Throughout their complaint, the YPIT appears to be conflating the “exclusivity” language in Proposition 202 with an outright ban on any new forms of Class III gaming. Contrary to the allegations in the YPIT’s complaint, Proposition 202 did not “expressly limit[] gaming only to Indian Tribes” (para. 26) or to “limit all forms of Class III gaming within the State to on-gambling reservation gambling by Arizona Indian tribes” under the terms and conditions of the model compact expressly incorporated within Proposition 202 (para. 29). Rather, as made clear in its “Declaration of Purpose,” Proposition 202 merely “authorized” the Governor to execute new tribal-state compacts in accordance with specified parameters “so that Indian casinos can continue to operate.” Or, as a 2002 fiscal impact statement prepared by the Joint Legislative Budget Committee Staff prior to the vote aptly described it, “Proposition 202 allows an increase in the number of slot machines at Indian casinos.”

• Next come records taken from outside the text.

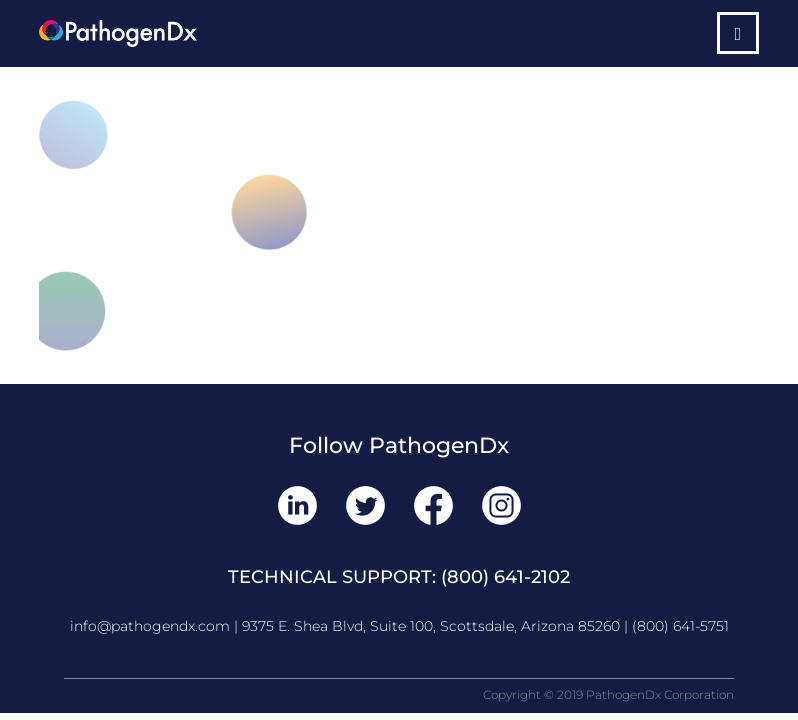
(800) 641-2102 (505, 577)
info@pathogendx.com (150, 626)
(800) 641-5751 (680, 626)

While Proposition 202 grants Arizona’s Indian tribes the right to conduct gaming in the state “with substantial exclusivity” (see section 13 of the ballot initiative), it did not expressly limit Class III gaming to Indian lands or purport to prevent the Governor or the state legislature from expanding the gambling entitlements in Arizona. The “exclusivity” provision in the model compact was tied to a certain level of revenue-sharing payments, such that if any new state laws authorizing Class III gambling infringed upon tribal exclusivity, the tribe’s remedy under section 3(h) would be a reduction of revenue-sharing payments, not a court injunction. Stated another way, the availability of this purely economic remedy—and the other similar remedies afforded by section 3(h)—negates the element of “irreparable injury” that is a condition precedent to the entry of a preliminary injunction.